The project trained school heads, parent-teacher associations, and representatives of Girl and Boy Scouts in the use of a monitoring tool to check the bidding and construction of their school building. The tool included indicators such as adherence to specific procurement rules, quality of materials used, and presence of specifications included in the contract. It covered all stages of school building construction—from procurement to post-construction.
Bayanihang Eskwela 2 made critical government procurement processes transparent and helped to prevent corruption. Contractors became more responsive to government and community needs by correcting errors detected by volunteer monitors. Community involvement was vital in ensuring quality public services and in educating citizens of their important role in good governance.
Government agencies involved in Bayanihang Eskwela have been welcoming of the project. "Civil society organizations play a crucial role in calling the attention of the government when targets are not met," says DPWH Undersecretary Bashir Rasuman. According to one report, the DPWH admits that it can monitor only 10-15% of the estimated 30,000 school building projects it carries out every year.
In a report on Bayanihang Eskwela, the Civil Service Commission said the project helped to reduce the opportunity for corrupt transactions.

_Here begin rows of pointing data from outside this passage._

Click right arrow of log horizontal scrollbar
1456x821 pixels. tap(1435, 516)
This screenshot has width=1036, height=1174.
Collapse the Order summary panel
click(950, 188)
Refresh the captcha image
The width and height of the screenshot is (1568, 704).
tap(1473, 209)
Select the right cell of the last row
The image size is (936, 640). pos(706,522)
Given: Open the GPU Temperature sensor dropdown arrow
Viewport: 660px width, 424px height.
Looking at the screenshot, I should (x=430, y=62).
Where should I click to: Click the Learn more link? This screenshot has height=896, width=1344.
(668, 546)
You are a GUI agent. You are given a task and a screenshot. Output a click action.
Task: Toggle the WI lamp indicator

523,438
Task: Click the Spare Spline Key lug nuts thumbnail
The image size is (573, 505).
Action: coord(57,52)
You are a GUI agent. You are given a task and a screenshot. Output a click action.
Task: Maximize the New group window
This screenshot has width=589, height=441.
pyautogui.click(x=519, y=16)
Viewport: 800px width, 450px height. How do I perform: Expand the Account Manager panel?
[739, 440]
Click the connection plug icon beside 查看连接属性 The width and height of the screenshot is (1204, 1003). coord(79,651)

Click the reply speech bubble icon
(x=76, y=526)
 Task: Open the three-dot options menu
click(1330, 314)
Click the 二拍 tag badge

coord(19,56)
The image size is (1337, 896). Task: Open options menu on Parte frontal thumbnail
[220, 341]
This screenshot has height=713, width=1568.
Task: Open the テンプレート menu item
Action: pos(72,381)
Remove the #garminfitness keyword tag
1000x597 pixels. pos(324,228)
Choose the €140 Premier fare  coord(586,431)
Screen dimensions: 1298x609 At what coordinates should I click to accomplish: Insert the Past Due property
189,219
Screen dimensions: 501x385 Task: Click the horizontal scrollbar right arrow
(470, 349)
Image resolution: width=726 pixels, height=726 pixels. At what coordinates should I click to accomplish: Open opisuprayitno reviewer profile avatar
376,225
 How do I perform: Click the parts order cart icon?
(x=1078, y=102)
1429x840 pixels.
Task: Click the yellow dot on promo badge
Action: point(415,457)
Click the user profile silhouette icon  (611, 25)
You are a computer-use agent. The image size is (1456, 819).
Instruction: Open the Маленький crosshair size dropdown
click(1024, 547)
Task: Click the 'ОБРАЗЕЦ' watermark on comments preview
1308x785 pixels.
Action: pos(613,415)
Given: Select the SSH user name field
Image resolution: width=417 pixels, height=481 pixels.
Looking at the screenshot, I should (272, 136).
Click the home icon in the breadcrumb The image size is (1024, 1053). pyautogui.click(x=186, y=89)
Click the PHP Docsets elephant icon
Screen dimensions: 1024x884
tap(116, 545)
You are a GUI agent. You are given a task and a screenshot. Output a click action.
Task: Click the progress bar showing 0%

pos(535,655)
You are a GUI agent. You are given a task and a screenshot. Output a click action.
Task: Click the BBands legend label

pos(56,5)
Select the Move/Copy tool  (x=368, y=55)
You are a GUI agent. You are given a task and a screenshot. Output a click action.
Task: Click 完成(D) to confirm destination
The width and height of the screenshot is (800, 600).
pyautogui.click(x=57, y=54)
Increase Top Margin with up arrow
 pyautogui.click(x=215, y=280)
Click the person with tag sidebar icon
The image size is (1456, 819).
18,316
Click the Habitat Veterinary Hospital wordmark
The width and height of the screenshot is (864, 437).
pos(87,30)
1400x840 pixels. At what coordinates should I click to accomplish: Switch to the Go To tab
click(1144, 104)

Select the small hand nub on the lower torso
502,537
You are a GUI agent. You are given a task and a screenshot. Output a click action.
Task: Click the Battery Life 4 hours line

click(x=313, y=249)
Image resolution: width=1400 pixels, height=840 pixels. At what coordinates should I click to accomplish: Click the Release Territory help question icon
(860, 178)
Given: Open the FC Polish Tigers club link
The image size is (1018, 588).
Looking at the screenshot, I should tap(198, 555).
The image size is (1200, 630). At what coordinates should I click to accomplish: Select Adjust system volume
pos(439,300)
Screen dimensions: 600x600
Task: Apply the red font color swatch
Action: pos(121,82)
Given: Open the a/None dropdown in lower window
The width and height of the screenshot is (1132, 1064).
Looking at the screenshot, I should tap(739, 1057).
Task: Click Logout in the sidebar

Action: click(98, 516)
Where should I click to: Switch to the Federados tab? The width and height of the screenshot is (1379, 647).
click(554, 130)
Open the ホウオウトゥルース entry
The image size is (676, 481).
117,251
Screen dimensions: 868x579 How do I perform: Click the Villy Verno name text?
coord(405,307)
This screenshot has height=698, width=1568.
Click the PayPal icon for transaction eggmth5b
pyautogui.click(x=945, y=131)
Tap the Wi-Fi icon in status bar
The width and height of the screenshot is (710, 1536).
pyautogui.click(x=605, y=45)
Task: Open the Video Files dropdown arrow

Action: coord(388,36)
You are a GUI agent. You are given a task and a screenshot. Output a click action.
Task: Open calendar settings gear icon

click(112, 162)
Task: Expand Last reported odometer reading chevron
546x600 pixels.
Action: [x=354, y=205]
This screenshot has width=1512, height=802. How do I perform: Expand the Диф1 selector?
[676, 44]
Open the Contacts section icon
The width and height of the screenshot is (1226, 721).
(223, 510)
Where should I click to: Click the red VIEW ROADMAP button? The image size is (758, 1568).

At the same time, it increased the likelihood that these will be reported. The CSC also noted improved efficiency in and higher quality standard of school building construction projects owing to Bayanihang Eskwela.
The CSC has recommended another round of Bayanihang Eskwela 2 for future school building projects in other areas. Among its action plans is to institutionalize Bayanihang Eskwela 2 as a program of the DPWH and the DepEd, especially in areas where there is acute shortage in school buildings and facilities.
Dr Antonio La Viña, Dean of the Ateneo School of Government, believes this project not only prevented corruption in government, but also makes contractors more responsive to their clients. It established benchmarks in DepEd and DPWH performance and empowered local communities in checking delivery of public school services. “The focus of Bayanihang Eskwela was not fault-finding. The focus was to deliver the services,” he adds.